Die Rede wurde für eine Veranstaltung von der Prachttomate Berlin Gemeinschaft am 3.11. geschrieben. Wir wollen sie auch hier zur Verfügung stellen und freuen uns wenn sie an andere Stelle auch benutzt wird: Rede Berlin
Diese Rede wurde von dem Anarchists in Lützerath Kollektiv geschrieben. (Und wird hier von einer Person die nicht zum Kollektiv gehört vorgetragen – danke)
Wir sind ein kleiner Zusammenschluss von Anarchist*innen in der ZAD Rheinland und kämpfen hier gegen die Klimakrise. ZAD bedeutet aus dem Französischen übersetzt „zu verteidigendes Gebiet“. Die ZAD Rheinland ist ein Gebiet am westlichen Rand vom Braunkohletagebau Garzweiler 2. Lützerath ist ein Teil der ZAD und ein kleines Dorf direkt an der Kante, welches diesen Herbst von Cops und RWE zerstört werden soll.

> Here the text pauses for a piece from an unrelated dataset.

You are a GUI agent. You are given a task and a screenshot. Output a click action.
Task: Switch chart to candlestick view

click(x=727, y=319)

Kriege und Krise um Krise zeichnen unsere Zeit. Kriegstreiber wie Russland und die Türkei oder Klima-, Corona- und nun Energiekrise bestimmen unser Leben. Krisen die wir nicht haben wollten und hauptsächlich von der autoritären Politik und den Konzernen erzeugt werden. Lohnarbeit die oft physische und psychische Ausbeutung darstellt. Preiserhöhungen oder neue Gesetze, die das Leben vieler immer schwieriger machen. Kriegerische Bedrohungen und Angriffe gegen unsere kurdischen Freunde in Kurdistan. All das dürfen wir uns nicht weiter gefallen lassen.
Und so haben wir uns vor einem Jahr dazu entschieden in Lützrath zu leben und hier gegen die Zerstörung der Region und die weitere Nutzung der immens umweltschädlichen Braunkohle zu agieren. Aufklärung und Organisierung von unten gestalten unseren Alltag. Kundgebungen und Demos, aber auch militante Aktionen und Sabotage spiegeln unseren Widerstand dar.

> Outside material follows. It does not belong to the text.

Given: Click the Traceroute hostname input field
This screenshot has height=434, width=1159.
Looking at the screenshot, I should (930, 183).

Dieser Kampf spitzt sich nun zu: vor 3 Wochen wurden die letzten Menschen aus dem Nachbarort Immerath vertrieben und die Bäume sowie Häuser dort vernichtet, sodass das Dorf dort nun einem Ödland gleicht. Und in wenigen Wochen will RWE unterstützt von Tausenden Cops unser Zuhause angreifen, uns vertreiben und auch Lützerath zerstören, um hier noch mehr Braunkohle aus dem Boden zu holen. Wir sind verdammt wütend!
Inflationen und damit steigende Preise, die Gasumlage, falsche Versprechen für einen günstigen öffentlichen Nahverkehr oder ein neues geschöntes Arbeitslosengeld 2. In der aktuellen Krise sehen wir, wie diese mal wieder, auf den Kosten der Menschen getragen wird, die meistens eh schon viele Probleme haben und kämpfen müssen um über die Runden zu kommen. Was bringt ein 49€ Ticket um durch das ganze Land zu fahren, wenn kein Geld für Unterkunft und Essen mehr übrig bleibt? Auch eine kleine Erhöhung und Umbenennung von Hartz 4 ist nur ein Tropfen auf den heißen Stein. Das Brot bleibt trocken, das Wasser kalt.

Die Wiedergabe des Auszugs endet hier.